EXERCISE DETAILS>
Output every entry exactly, from the first line to the last.

[DATASET CONTENT]

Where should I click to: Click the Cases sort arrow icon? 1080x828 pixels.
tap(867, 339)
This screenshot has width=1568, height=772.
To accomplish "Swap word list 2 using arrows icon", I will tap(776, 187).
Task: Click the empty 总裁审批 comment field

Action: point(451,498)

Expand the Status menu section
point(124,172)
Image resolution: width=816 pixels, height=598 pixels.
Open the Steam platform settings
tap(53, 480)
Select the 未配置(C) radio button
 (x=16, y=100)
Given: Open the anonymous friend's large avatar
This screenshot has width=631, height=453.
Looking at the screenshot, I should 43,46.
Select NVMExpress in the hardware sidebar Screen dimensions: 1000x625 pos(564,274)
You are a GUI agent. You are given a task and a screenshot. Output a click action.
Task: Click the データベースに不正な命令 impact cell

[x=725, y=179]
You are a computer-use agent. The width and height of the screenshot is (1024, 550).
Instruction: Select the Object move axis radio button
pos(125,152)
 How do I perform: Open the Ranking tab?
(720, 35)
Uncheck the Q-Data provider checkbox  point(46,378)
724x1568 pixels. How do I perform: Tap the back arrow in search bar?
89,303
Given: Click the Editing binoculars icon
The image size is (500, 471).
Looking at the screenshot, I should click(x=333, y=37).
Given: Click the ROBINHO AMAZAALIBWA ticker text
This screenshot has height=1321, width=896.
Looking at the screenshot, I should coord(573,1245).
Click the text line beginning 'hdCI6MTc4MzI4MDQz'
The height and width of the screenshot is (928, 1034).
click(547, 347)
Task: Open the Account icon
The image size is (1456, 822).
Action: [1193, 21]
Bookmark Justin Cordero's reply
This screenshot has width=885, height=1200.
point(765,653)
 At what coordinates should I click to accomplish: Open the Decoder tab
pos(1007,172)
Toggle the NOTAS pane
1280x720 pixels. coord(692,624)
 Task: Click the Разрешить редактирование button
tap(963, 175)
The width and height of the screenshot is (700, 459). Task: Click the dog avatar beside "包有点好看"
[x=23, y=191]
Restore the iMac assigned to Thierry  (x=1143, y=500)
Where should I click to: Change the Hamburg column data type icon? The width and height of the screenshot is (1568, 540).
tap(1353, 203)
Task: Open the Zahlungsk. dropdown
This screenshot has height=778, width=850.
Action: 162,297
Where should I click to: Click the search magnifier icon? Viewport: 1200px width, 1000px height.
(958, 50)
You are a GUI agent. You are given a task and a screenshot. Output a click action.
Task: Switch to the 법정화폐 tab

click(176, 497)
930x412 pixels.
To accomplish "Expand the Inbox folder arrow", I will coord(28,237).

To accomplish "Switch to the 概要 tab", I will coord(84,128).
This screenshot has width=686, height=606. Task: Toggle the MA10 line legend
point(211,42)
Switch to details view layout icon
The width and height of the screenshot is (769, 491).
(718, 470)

[/DATASET CONTENT]

ANSWER TO THIS TASK>
Where should I click to: Click the Cases sort arrow icon? 1080x828 pixels.
tap(867, 339)
This screenshot has width=1568, height=772.
To accomplish "Swap word list 2 using arrows icon", I will tap(776, 187).
Task: Click the empty 总裁审批 comment field

Action: point(451,498)

Expand the Status menu section
point(124,172)
Image resolution: width=816 pixels, height=598 pixels.
Open the Steam platform settings
tap(53, 480)
Select the 未配置(C) radio button
 (x=16, y=100)
Given: Open the anonymous friend's large avatar
This screenshot has width=631, height=453.
Looking at the screenshot, I should 43,46.
Select NVMExpress in the hardware sidebar Screen dimensions: 1000x625 pos(564,274)
You are a GUI agent. You are given a task and a screenshot. Output a click action.
Task: Click the データベースに不正な命令 impact cell

[x=725, y=179]
You are a computer-use agent. The width and height of the screenshot is (1024, 550).
Instruction: Select the Object move axis radio button
pos(125,152)
 How do I perform: Open the Ranking tab?
(720, 35)
Uncheck the Q-Data provider checkbox  point(46,378)
724x1568 pixels. How do I perform: Tap the back arrow in search bar?
89,303
Given: Click the Editing binoculars icon
The image size is (500, 471).
Looking at the screenshot, I should click(x=333, y=37).
Given: Click the ROBINHO AMAZAALIBWA ticker text
This screenshot has height=1321, width=896.
Looking at the screenshot, I should coord(573,1245).
Click the text line beginning 'hdCI6MTc4MzI4MDQz'
The height and width of the screenshot is (928, 1034).
click(547, 347)
Task: Open the Account icon
The image size is (1456, 822).
Action: [1193, 21]
Bookmark Justin Cordero's reply
This screenshot has width=885, height=1200.
point(765,653)
 At what coordinates should I click to accomplish: Open the Decoder tab
pos(1007,172)
Toggle the NOTAS pane
1280x720 pixels. coord(692,624)
 Task: Click the Разрешить редактирование button
tap(963, 175)
The width and height of the screenshot is (700, 459). Task: Click the dog avatar beside "包有点好看"
[x=23, y=191]
Restore the iMac assigned to Thierry  (x=1143, y=500)
Where should I click to: Change the Hamburg column data type icon? The width and height of the screenshot is (1568, 540).
tap(1353, 203)
Task: Open the Zahlungsk. dropdown
This screenshot has height=778, width=850.
Action: 162,297
Where should I click to: Click the search magnifier icon? Viewport: 1200px width, 1000px height.
(958, 50)
You are a GUI agent. You are given a task and a screenshot. Output a click action.
Task: Switch to the 법정화폐 tab

click(176, 497)
930x412 pixels.
To accomplish "Expand the Inbox folder arrow", I will coord(28,237).

To accomplish "Switch to the 概要 tab", I will coord(84,128).
This screenshot has width=686, height=606. Task: Toggle the MA10 line legend
point(211,42)
Switch to details view layout icon
The width and height of the screenshot is (769, 491).
(718, 470)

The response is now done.